Hybrid Retrieval: Combine vector retrieval with BM25 keyword retrieval
Reranking: Apply a second-pass ranking to retrieved results
Multi-Hop Retrieval: Solve complex reasoning problems through multiple retrieval rounds
Adaptive Retrieval: Dynamically adjust retrieval strategy based on question type

Part 3 · Advanced Topics

Chapter 9

Context Engineering

How to efficiently manage an LLM's context window for continuous interaction

📐 What Is Context Engineering?

Context Engineering is the systematic design, management, and optimization of the context fed to an LLM to maximize output quality within a limited context window.

💡 Andrej Karpathy's definition: "Context engineering is the subtle art and science of filling the context window with just the right information at just the right time."

🗂️ What Makes Up the Context Window?

System Prompt: Defines the Agent's role, capabilities, and behavior guidelines
Tool Definitions: Tells the LLM which tools are available and their parameters
Conversation History: Records the user–Agent interaction history
External Knowledge: Relevant documents retrieved from the RAG system
Tool Outputs: Results from previous tool calls
User Input: The current user message

⚙️ Core Techniques

1. Conversation Compression

When conversation history grows too long and exceeds the context window, compression is needed:

Sliding Window: Keep only the most recent N turns of dialogue
Summary Compression: Use an LLM to generate a summary of the conversation history
Importance Filtering: Retain key information based on importance scores

2. Dynamic Context Injection

Dynamically decide which context to inject based on the current question:

Retrieve relevant memories based on user intent
Select relevant tools based on task type
Adjust the system prompt based on the conversation stage

3. KV Cache Optimization

By leveraging the LLM's KV Cache mechanism — placing unchanged system prompts and tool definitions at the very beginning of the context — you can significantly reduce API call costs.

💡 Best practice: When designing context, always place the most important information at the very beginning (system prompt) and the very end (latest user input). LLMs pay the most attention to content at these positions.

Part 3 · Advanced Topics

Chapter 10

Agent Communication Protocols

Deep analysis and practice of MCP, A2A, ANP, and other protocols

🌐 Why Do We Need Agent Communication Protocols?
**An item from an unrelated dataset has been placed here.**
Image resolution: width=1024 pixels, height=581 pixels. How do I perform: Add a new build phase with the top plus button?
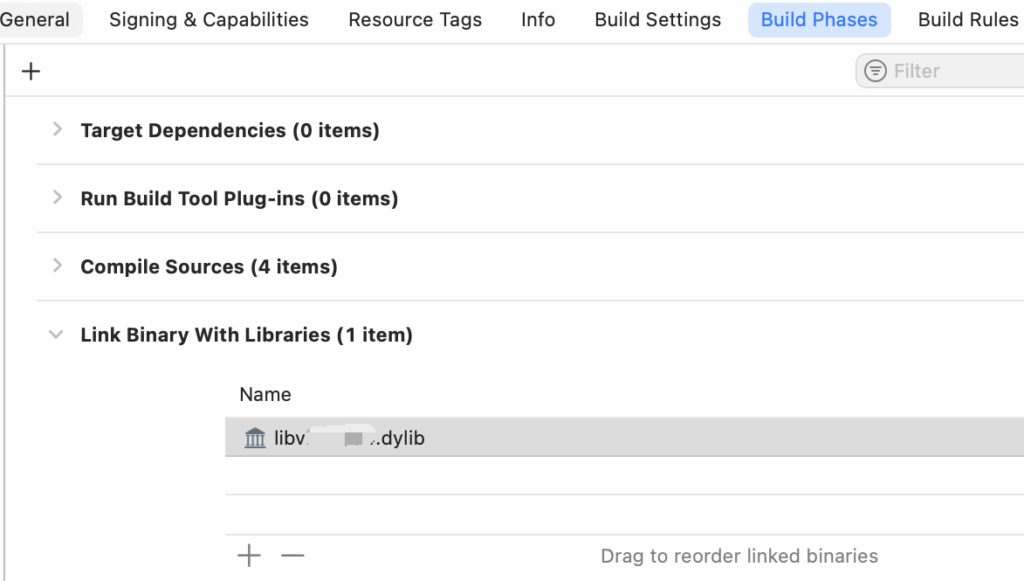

As Agent systems grow more complex, communication between different Agents and between Agents and tools becomes a key challenge. Communication protocols solve interoperability — allowing Agents and tools built by different developers to collaborate seamlessly.

🔌 MCP (Model Context Protocol)

An open standard protocol proposed by Anthropic that defines how LLM applications communicate with external tools and data sources.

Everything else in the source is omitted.